Thursday, 22nd July 2004. The morning had also been eventful thanks to microeconomics class. Feeling too lazy to explain a certain concept, the prof asked someone in the class who knew the concept (I’ve forgotten what the concept is) to explain. Don, who had a bachelors in economics stepped up and made an attempt to explain it. He muttered a sentence as if he were chanting a mantra. It passed over most of our heads. Someone asked for a clarification. Don just repeated the sentence. Yet another question. Don repeats the sentence with different emphasis this time. Maybe a mantra in a different raaga. It had no effect. No one knew its meaning (apart from a handful of other Economics bachelors who had learnt the same mantra).

I grew impatient. When the prof didn’t notice my raised hand, I shouted “saar I can explain this in English”. Having no choice, he beckoned me to the blackboard. I remember the shirt I was wearing that day (it was grey), since I clearly remember placing the amplifier of the collar mike in my right breast pocket, and I have only two shirts which have two breast pockets.

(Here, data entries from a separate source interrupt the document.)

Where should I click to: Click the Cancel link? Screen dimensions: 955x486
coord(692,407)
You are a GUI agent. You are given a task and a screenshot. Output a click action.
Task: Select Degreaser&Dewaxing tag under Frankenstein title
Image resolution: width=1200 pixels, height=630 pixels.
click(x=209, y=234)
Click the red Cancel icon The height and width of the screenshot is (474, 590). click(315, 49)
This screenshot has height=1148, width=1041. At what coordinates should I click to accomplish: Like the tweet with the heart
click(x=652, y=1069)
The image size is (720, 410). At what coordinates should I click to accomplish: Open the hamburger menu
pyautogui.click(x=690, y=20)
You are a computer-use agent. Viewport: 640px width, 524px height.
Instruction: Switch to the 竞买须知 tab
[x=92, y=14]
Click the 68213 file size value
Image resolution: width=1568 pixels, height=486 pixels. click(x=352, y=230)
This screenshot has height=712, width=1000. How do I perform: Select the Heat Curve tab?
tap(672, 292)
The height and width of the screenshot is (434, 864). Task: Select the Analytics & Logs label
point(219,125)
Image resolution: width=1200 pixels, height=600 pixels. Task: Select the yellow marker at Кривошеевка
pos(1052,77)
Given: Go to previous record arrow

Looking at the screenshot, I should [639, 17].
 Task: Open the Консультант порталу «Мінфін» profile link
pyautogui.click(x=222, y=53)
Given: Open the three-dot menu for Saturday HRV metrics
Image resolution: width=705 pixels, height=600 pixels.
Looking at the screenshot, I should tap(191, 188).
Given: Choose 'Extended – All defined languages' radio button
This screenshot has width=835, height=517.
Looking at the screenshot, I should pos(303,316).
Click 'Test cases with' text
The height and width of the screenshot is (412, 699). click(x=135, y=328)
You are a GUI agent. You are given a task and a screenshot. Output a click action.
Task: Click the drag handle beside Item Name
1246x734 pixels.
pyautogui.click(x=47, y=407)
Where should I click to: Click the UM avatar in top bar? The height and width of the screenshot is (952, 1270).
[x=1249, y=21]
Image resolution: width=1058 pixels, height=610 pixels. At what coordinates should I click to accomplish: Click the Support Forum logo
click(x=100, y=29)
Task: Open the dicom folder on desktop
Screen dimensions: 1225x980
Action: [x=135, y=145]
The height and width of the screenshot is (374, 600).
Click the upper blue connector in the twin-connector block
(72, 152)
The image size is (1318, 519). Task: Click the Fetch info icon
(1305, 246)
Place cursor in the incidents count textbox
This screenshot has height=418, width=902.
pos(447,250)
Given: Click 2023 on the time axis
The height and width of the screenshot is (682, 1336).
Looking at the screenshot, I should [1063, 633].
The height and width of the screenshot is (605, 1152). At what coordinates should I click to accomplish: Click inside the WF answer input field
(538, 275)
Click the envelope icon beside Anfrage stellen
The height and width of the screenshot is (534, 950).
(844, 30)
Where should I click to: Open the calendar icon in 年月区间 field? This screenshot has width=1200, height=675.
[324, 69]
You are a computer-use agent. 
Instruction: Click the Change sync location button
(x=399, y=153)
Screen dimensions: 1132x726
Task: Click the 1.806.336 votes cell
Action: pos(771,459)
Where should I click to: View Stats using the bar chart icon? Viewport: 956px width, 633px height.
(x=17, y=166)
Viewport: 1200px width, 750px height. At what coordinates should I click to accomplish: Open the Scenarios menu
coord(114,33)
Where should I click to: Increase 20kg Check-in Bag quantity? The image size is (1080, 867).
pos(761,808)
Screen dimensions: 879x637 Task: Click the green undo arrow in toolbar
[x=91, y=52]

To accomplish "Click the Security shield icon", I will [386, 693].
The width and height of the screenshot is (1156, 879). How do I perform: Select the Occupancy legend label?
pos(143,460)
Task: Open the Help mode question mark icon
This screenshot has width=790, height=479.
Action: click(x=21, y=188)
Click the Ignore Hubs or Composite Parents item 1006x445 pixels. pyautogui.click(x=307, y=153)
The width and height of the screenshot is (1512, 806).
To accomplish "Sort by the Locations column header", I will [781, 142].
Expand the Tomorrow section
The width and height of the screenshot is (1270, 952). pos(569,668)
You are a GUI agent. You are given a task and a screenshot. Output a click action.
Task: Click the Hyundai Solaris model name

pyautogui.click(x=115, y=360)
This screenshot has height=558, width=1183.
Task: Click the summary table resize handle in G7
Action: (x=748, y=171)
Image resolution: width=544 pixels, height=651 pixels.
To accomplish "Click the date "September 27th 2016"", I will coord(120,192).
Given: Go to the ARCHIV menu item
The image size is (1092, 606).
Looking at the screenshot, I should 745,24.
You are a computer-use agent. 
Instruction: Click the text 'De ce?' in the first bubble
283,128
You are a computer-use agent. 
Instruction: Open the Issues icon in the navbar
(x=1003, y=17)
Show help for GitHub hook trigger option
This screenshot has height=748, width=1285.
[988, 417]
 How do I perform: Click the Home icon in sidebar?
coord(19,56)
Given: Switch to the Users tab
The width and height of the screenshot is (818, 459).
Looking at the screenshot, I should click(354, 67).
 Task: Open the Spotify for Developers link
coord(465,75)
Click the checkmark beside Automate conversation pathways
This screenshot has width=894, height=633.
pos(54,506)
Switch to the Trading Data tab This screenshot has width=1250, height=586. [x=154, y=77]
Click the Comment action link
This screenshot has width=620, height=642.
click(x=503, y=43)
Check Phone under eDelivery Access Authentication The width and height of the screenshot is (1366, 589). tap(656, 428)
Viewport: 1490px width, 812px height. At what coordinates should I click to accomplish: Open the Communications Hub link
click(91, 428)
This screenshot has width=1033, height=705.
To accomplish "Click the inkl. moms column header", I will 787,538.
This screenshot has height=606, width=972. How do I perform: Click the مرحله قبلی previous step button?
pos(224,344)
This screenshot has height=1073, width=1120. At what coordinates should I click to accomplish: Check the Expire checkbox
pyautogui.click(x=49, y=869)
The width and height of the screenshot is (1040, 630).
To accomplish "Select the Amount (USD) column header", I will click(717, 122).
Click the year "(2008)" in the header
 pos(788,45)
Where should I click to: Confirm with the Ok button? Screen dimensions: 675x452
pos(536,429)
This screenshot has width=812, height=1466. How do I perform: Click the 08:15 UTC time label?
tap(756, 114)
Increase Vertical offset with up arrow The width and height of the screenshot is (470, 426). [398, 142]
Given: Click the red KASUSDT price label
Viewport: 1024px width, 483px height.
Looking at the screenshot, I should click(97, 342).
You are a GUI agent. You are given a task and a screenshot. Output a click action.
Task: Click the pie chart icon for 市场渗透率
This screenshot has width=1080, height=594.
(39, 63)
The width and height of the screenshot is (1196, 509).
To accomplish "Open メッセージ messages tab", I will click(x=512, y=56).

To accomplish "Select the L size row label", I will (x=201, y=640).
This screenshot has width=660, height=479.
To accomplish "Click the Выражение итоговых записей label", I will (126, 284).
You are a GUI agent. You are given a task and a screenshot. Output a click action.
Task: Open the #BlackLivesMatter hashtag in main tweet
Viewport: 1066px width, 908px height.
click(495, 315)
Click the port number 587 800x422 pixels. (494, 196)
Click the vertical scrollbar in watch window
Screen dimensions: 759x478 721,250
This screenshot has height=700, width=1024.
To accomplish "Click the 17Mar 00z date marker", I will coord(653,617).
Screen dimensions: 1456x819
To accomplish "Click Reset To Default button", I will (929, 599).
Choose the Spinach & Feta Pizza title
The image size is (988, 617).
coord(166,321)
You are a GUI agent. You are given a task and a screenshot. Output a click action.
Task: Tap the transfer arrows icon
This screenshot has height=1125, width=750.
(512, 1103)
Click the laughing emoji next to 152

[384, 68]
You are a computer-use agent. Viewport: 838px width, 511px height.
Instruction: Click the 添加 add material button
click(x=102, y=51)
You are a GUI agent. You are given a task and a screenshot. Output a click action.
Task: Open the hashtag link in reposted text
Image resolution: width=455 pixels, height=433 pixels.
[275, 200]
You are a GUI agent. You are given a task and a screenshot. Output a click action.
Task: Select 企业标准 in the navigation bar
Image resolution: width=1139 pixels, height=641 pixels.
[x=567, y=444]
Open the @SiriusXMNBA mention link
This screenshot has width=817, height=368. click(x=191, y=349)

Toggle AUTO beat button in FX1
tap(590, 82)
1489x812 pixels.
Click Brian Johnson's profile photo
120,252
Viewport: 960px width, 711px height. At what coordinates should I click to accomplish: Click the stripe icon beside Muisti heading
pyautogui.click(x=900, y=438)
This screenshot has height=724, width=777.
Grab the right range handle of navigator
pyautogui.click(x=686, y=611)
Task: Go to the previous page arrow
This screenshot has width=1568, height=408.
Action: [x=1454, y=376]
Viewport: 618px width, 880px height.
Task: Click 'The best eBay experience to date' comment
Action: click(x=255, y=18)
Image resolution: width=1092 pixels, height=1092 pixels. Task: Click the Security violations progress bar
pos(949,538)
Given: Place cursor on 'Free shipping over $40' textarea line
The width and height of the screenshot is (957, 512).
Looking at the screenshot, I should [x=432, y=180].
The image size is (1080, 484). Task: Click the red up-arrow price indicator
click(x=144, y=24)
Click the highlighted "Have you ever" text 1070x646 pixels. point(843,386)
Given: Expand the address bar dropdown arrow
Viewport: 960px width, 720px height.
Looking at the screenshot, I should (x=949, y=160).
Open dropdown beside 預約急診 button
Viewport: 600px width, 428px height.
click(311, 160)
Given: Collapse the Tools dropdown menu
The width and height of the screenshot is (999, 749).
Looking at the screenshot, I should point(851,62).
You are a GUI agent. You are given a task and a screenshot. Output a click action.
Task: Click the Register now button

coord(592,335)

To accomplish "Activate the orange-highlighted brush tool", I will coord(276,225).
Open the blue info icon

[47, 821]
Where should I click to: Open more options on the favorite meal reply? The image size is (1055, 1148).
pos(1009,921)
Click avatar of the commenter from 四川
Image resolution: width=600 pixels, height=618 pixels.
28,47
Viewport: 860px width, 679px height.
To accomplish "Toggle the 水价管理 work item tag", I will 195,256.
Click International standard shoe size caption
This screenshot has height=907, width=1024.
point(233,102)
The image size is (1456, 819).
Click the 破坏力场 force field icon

I don’t remember much of what I explained also. All I remember is drawing some curves and some tangents and marking points as A, A’ and A” (I remember saying “prime” rather than “dash” for that extra pseudness). All I remember is making some sort of hand-wavng argument (yeah I did wave my hands). All I remember is loud thumping of desks as the mostly engineer class had understood my proof. All I remember is one of the other economics bachelors (not Don) cribbing later that what I said was crap and only the mantra made sense.

Kodhi says that the bad Karma I accrued by way of acting arrogant that morning led to instant punishment that afternoon, when I injured my eye.